(Dataset entries)
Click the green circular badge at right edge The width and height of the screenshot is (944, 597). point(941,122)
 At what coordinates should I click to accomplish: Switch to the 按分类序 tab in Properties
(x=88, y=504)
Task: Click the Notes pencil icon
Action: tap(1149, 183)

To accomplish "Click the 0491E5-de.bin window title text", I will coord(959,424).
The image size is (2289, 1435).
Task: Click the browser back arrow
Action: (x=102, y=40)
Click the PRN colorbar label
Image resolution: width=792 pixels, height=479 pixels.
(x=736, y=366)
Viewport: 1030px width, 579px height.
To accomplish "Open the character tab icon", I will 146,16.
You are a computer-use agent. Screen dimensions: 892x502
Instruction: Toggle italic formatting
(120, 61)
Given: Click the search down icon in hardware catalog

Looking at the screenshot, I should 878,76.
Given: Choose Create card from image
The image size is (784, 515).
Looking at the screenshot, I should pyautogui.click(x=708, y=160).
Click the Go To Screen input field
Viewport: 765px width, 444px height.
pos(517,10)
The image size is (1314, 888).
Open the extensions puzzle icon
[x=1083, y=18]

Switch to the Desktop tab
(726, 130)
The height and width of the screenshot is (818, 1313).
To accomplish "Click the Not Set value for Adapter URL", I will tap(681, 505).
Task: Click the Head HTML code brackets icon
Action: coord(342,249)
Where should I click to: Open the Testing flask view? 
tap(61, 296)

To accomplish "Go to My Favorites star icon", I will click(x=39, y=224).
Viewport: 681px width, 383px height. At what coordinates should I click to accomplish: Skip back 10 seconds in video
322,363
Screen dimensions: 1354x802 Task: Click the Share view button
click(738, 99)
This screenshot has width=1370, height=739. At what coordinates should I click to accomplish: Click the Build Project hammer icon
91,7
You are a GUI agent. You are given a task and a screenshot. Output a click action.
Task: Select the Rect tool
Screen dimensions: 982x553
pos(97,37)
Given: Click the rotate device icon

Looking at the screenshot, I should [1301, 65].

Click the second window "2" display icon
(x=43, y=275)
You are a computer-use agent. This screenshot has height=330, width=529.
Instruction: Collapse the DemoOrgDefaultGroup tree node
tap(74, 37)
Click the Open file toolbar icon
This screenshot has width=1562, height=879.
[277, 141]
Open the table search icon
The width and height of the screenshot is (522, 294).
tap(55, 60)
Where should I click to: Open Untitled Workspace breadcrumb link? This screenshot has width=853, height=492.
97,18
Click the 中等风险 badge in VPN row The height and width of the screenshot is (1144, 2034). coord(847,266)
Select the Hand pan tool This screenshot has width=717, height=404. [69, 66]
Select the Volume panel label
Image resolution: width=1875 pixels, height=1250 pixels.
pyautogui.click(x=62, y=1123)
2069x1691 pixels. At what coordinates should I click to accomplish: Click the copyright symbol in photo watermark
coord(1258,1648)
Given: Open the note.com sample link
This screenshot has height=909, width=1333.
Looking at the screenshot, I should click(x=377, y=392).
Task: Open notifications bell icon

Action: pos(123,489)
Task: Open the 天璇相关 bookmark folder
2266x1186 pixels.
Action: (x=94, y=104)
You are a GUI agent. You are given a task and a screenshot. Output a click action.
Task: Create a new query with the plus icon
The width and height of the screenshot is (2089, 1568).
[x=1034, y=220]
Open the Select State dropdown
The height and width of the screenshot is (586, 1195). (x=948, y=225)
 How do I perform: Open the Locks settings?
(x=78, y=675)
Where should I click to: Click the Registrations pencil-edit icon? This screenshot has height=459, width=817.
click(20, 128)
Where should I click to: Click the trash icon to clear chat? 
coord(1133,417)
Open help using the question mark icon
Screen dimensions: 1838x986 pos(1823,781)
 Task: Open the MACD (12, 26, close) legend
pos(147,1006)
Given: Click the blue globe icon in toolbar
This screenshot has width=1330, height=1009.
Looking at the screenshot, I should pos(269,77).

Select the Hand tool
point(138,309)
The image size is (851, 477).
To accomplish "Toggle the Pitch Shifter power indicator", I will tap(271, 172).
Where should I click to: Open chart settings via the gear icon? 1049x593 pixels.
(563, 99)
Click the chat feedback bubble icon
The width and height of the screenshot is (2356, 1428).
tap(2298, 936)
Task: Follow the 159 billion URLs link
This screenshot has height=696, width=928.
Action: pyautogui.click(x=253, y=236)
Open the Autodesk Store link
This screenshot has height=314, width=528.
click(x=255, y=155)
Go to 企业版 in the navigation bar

- PROBLEM STATEMENT
Retype all the data. Nothing may be left out or altered.

- ANSWER SECTION
Click the green circular badge at right edge The width and height of the screenshot is (944, 597). point(941,122)
 At what coordinates should I click to accomplish: Switch to the 按分类序 tab in Properties
(x=88, y=504)
Task: Click the Notes pencil icon
Action: tap(1149, 183)

To accomplish "Click the 0491E5-de.bin window title text", I will coord(959,424).
The image size is (2289, 1435).
Task: Click the browser back arrow
Action: (x=102, y=40)
Click the PRN colorbar label
Image resolution: width=792 pixels, height=479 pixels.
(x=736, y=366)
Viewport: 1030px width, 579px height.
To accomplish "Open the character tab icon", I will 146,16.
You are a computer-use agent. Screen dimensions: 892x502
Instruction: Toggle italic formatting
(120, 61)
Given: Click the search down icon in hardware catalog

Looking at the screenshot, I should 878,76.
Given: Choose Create card from image
The image size is (784, 515).
Looking at the screenshot, I should pyautogui.click(x=708, y=160).
Click the Go To Screen input field
Viewport: 765px width, 444px height.
pos(517,10)
The image size is (1314, 888).
Open the extensions puzzle icon
[x=1083, y=18]

Switch to the Desktop tab
(726, 130)
The height and width of the screenshot is (818, 1313).
To accomplish "Click the Not Set value for Adapter URL", I will tap(681, 505).
Task: Click the Head HTML code brackets icon
Action: coord(342,249)
Where should I click to: Open the Testing flask view? 
tap(61, 296)

To accomplish "Go to My Favorites star icon", I will click(x=39, y=224).
Viewport: 681px width, 383px height. At what coordinates should I click to accomplish: Skip back 10 seconds in video
322,363
Screen dimensions: 1354x802 Task: Click the Share view button
click(738, 99)
This screenshot has width=1370, height=739. At what coordinates should I click to accomplish: Click the Build Project hammer icon
91,7
You are a GUI agent. You are given a task and a screenshot. Output a click action.
Task: Select the Rect tool
Screen dimensions: 982x553
pos(97,37)
Given: Click the rotate device icon

Looking at the screenshot, I should [1301, 65].

Click the second window "2" display icon
(x=43, y=275)
You are a computer-use agent. This screenshot has height=330, width=529.
Instruction: Collapse the DemoOrgDefaultGroup tree node
tap(74, 37)
Click the Open file toolbar icon
This screenshot has width=1562, height=879.
[277, 141]
Open the table search icon
The width and height of the screenshot is (522, 294).
tap(55, 60)
Where should I click to: Open Untitled Workspace breadcrumb link? This screenshot has width=853, height=492.
97,18
Click the 中等风险 badge in VPN row The height and width of the screenshot is (1144, 2034). coord(847,266)
Select the Hand pan tool This screenshot has width=717, height=404. [69, 66]
Select the Volume panel label
Image resolution: width=1875 pixels, height=1250 pixels.
pyautogui.click(x=62, y=1123)
2069x1691 pixels. At what coordinates should I click to accomplish: Click the copyright symbol in photo watermark
coord(1258,1648)
Given: Open the note.com sample link
This screenshot has height=909, width=1333.
Looking at the screenshot, I should click(x=377, y=392).
Task: Open notifications bell icon

Action: pos(123,489)
Task: Open the 天璇相关 bookmark folder
2266x1186 pixels.
Action: (x=94, y=104)
You are a GUI agent. You are given a task and a screenshot. Output a click action.
Task: Create a new query with the plus icon
The width and height of the screenshot is (2089, 1568).
[x=1034, y=220]
Open the Select State dropdown
The height and width of the screenshot is (586, 1195). (x=948, y=225)
 How do I perform: Open the Locks settings?
(x=78, y=675)
Where should I click to: Click the Registrations pencil-edit icon? This screenshot has height=459, width=817.
click(20, 128)
Where should I click to: Click the trash icon to clear chat? 
coord(1133,417)
Open help using the question mark icon
Screen dimensions: 1838x986 pos(1823,781)
 Task: Open the MACD (12, 26, close) legend
pos(147,1006)
Given: Click the blue globe icon in toolbar
This screenshot has width=1330, height=1009.
Looking at the screenshot, I should pos(269,77).

Select the Hand tool
point(138,309)
The image size is (851, 477).
To accomplish "Toggle the Pitch Shifter power indicator", I will tap(271, 172).
Where should I click to: Open chart settings via the gear icon? 1049x593 pixels.
(563, 99)
Click the chat feedback bubble icon
The width and height of the screenshot is (2356, 1428).
tap(2298, 936)
Task: Follow the 159 billion URLs link
This screenshot has height=696, width=928.
Action: pyautogui.click(x=253, y=236)
Open the Autodesk Store link
This screenshot has height=314, width=528.
click(x=255, y=155)
Go to 企业版 in the navigation bar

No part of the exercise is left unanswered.